Israel’s health system is beset by an alarming physician shortage. This ongoing shortage, which has reached crisis proportions for physicians and patients, is manifested, inter alia, by an insufficient number of hospital beds and widening gaps between the health services available to different segments of the population. The following report is the first to provide comprehensive data about the shortage, in order to raise public awareness, to initiate a debate about the policies which caused the shortage, and to consider possible alternatives.
This paper serves as an attempt to address the primary and most significant aspects of the physician shortage and to evaluate its effects on the health system. Hence, this study was based on a wide array of relevant sources, including:
- Official reports produced by various governmental ministries – particularly, the Treasury and the Health Ministry
- Documents released by governmental agencies, such as the Central Bureau of Statistics, the Knesset’s Research and Information Center, the State Comptroller’s Office, and the Bank of Israel
- Assorted publications issued by research centers, such as the Israel National Institute for Health Policy and Health Services Research and the Brookdale Institute
- Databases maintained by international organizations, such as the World Health Organization (WHO) and the Organization for Economic Co-operation and Development (OECD)
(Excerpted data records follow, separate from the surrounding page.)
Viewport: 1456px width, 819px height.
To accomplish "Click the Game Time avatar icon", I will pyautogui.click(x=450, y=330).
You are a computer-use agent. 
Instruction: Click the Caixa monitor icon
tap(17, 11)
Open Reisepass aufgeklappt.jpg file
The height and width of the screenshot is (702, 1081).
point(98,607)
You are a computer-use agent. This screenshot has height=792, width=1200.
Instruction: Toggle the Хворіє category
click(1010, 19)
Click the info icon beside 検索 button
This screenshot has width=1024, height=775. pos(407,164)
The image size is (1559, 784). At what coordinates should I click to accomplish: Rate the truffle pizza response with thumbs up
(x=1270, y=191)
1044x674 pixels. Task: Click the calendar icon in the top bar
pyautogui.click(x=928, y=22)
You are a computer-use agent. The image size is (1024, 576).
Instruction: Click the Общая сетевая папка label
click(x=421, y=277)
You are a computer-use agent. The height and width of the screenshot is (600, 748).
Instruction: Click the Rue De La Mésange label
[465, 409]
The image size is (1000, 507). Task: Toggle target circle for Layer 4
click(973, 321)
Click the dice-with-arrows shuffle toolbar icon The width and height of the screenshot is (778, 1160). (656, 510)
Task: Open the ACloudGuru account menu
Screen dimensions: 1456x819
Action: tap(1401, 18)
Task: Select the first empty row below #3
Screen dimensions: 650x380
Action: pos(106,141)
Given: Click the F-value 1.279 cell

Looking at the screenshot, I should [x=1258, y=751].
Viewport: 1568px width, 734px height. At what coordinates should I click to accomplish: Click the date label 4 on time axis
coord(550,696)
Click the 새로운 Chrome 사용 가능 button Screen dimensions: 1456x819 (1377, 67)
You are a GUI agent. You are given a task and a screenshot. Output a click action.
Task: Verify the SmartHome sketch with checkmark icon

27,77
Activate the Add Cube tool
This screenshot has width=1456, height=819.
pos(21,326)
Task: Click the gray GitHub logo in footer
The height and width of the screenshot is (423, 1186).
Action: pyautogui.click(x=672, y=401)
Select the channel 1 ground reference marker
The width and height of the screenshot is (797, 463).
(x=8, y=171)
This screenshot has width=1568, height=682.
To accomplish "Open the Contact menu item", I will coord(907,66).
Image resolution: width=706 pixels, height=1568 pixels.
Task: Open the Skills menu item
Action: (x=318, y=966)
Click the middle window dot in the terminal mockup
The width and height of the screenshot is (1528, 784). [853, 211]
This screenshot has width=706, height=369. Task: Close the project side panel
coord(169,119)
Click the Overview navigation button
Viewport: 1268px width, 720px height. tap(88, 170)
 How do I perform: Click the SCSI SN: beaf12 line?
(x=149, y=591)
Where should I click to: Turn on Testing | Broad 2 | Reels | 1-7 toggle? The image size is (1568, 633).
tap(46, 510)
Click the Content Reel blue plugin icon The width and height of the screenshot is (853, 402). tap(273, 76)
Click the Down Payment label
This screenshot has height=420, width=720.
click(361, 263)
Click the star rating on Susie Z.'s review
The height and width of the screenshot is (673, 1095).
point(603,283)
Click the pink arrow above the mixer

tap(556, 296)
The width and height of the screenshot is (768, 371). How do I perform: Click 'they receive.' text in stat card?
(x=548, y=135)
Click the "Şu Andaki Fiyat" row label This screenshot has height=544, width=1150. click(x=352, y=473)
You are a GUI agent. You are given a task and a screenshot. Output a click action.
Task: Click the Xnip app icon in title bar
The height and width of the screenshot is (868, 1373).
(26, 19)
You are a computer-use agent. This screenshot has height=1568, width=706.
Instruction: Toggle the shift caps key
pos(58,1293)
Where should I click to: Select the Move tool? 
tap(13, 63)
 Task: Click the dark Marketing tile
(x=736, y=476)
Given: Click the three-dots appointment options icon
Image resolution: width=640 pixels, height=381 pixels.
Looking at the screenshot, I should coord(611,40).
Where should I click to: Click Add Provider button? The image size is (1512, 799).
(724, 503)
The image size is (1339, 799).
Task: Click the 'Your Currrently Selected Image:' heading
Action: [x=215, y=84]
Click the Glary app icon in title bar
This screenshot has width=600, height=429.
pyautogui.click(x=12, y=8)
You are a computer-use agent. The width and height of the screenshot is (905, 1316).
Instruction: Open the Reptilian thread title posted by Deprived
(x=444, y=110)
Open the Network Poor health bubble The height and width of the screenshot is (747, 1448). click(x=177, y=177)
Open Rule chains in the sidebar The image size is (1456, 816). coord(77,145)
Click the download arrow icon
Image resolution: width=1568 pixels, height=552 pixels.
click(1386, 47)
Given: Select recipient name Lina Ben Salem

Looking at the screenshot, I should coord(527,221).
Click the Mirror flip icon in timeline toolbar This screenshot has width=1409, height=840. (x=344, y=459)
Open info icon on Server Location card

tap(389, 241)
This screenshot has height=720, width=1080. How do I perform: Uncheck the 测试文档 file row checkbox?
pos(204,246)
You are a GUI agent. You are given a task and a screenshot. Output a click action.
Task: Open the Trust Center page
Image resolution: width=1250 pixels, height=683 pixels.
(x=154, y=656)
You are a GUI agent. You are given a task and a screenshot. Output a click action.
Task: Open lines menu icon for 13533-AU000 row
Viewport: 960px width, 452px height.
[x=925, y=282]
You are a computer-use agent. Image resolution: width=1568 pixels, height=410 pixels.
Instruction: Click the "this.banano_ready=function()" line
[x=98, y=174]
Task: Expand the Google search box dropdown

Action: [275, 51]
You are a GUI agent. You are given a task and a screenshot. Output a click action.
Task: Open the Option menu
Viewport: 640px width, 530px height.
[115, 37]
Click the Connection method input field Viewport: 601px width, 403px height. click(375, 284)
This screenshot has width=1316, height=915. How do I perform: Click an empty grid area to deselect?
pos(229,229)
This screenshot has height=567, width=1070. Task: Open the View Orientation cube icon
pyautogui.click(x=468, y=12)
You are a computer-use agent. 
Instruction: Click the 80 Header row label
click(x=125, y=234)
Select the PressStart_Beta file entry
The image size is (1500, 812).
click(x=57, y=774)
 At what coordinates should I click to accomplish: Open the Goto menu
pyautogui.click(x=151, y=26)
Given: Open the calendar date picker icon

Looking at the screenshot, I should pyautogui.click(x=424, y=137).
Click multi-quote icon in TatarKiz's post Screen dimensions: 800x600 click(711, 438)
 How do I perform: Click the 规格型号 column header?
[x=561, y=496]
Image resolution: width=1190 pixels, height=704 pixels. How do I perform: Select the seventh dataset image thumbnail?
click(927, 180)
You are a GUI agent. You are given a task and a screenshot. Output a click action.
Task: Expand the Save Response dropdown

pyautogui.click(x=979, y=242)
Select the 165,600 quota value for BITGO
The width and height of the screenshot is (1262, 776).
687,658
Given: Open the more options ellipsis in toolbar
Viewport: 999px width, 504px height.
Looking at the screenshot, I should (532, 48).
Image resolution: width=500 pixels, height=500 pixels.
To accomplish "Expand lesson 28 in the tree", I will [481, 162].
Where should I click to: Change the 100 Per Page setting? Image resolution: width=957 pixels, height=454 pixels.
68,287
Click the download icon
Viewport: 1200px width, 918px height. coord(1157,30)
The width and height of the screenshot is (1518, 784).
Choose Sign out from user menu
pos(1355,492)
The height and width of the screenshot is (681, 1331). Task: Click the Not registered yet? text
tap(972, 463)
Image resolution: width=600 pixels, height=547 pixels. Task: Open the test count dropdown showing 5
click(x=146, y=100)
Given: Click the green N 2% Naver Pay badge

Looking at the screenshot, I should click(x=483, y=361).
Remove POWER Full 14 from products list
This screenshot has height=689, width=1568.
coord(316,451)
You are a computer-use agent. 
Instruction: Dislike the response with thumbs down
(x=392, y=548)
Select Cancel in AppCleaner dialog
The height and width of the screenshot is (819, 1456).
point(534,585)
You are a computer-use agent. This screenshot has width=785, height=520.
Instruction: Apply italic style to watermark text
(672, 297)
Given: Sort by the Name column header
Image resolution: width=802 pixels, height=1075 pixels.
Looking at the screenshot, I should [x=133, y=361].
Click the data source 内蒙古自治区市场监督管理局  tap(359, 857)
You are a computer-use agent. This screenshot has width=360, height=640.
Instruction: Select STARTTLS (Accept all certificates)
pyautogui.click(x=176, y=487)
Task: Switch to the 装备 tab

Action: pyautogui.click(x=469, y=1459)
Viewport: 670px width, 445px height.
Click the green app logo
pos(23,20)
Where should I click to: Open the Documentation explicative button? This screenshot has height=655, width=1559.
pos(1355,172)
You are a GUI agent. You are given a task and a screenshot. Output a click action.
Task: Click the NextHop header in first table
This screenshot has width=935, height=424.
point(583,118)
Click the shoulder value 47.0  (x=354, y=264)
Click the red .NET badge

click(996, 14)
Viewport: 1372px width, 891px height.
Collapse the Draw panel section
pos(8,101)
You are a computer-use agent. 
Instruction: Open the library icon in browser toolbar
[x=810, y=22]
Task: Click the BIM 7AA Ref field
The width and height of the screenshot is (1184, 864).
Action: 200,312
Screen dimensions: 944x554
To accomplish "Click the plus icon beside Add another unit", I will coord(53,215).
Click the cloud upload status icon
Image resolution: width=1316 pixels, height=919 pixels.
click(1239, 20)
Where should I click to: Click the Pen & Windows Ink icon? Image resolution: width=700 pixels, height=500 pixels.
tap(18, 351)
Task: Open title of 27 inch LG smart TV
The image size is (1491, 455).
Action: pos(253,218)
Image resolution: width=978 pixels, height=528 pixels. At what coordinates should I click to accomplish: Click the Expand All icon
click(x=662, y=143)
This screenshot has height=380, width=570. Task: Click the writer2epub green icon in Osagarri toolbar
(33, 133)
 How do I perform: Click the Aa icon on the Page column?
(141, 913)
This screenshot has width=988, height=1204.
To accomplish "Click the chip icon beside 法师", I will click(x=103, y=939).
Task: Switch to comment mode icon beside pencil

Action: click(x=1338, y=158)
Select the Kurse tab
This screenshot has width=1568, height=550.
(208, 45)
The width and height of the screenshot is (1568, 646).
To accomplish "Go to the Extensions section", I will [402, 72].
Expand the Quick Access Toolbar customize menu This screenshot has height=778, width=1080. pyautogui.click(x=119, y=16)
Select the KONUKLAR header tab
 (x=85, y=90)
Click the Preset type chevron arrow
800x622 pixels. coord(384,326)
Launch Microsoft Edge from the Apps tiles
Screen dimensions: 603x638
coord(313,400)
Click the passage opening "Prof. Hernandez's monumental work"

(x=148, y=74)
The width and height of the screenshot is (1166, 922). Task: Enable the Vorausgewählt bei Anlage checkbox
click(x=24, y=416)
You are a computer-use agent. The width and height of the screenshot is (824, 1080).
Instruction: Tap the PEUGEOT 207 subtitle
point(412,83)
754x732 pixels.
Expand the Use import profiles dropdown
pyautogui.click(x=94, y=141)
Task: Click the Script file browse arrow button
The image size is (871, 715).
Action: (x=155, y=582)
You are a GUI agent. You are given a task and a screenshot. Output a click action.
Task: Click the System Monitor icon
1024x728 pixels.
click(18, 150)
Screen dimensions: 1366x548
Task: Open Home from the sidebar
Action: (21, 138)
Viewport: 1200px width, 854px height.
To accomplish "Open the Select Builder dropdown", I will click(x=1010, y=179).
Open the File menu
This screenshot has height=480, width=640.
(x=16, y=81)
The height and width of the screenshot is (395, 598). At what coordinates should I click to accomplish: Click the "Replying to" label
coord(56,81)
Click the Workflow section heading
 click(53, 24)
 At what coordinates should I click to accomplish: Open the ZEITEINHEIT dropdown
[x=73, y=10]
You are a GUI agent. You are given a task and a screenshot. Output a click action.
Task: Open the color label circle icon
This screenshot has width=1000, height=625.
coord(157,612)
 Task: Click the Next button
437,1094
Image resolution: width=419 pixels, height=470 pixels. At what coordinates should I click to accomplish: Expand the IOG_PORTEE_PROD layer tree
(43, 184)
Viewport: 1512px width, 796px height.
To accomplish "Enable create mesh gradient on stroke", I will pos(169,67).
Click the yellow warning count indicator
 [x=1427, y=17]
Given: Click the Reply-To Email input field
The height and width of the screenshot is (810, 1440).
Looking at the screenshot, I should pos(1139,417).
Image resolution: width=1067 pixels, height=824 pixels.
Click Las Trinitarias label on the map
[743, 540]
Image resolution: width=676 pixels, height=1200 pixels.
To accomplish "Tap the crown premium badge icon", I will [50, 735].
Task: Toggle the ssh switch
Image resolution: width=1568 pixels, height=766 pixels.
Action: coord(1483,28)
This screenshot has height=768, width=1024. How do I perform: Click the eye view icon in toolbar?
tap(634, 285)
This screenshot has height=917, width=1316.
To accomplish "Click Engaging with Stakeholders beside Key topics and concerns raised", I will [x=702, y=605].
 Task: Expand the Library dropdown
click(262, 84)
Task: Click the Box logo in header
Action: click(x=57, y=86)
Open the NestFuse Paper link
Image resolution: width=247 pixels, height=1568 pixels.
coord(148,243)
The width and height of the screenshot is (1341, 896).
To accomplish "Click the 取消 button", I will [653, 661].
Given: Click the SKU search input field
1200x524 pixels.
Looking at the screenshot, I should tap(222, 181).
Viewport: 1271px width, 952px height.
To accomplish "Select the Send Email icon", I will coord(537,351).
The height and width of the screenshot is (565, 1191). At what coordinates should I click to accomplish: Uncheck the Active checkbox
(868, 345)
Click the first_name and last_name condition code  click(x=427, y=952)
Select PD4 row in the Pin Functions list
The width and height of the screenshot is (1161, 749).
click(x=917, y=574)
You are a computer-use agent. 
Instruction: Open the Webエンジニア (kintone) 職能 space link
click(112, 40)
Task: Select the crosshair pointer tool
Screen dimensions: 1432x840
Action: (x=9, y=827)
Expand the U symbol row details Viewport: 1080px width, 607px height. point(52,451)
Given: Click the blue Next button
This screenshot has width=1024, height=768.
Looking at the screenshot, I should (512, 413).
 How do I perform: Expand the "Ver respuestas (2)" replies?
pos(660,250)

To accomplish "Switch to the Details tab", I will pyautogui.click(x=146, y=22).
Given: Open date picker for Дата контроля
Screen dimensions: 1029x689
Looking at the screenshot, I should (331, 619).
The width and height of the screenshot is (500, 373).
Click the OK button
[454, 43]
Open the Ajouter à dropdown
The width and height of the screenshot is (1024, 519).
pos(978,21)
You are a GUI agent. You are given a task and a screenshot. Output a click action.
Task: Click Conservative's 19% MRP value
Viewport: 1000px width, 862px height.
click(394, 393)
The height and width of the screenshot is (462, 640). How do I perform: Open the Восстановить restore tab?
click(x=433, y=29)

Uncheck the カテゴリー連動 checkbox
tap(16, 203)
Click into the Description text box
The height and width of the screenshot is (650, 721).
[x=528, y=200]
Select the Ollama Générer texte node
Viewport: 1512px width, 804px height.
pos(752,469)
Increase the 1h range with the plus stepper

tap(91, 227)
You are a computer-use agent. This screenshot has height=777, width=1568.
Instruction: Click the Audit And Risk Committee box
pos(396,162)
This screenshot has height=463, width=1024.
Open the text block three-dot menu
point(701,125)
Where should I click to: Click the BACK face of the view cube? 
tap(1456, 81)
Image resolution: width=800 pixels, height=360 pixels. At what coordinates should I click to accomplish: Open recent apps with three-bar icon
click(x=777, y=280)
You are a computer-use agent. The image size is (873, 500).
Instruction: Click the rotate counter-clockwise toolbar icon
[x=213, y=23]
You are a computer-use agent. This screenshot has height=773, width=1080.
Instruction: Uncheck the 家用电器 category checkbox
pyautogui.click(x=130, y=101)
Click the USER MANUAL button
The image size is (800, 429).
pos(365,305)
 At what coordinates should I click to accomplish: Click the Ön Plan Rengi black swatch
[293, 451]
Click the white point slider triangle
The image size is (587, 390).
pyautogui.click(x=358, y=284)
- Articles from professional medical journals
- Israeli law
- Previous Israeli Medical Association documents concerning health policy
As this paper will show, the shortage manifests itself in a number of different ways, and therefore, the paper deals with the issue on various, interconnected levels. For instance, on a system-wide level, the physician shortage hinders the health system’s ability to provide appropriate health services to Israel’s citizens - as required by the National Health Insurance Law (1994). As a result, on an organizational level, hospitals and other medical establishments are unable to function as necessary, and consequently, on an individual level, the doctor cannot properly treat his or her patients. Needless to say, this severely impacts the patient’s health and well-being.
Thus, the individual doctor is forced to bear the brunt of the system and organization’s failures.
Each day, he or she must cope – nearly singlehandedly – with professional, emotional, and physical challenges, which lead to stress, overwork, burnout, exhaustion, and even patient violence. Under these circumstances, medicine is losing its traditional allure as a goal, a vocation, and a profession, and the public’s faith in the country’s health system is being eroded. As a result, talented individuals choose to avoid a medical career and opt for other professions instead.
These trends, in turn, affect both the organization and the system and further impair their ability to function – which only exacerbates the shortage, and so on. In order to halt the resultant destructive and vicious cycle, the Israeli Medical Association hereby presents a number of proposals for immediate action. These suggestions are designed to strengthen the physician’s stature and to increase the number of physicians – in order to cure the public health system.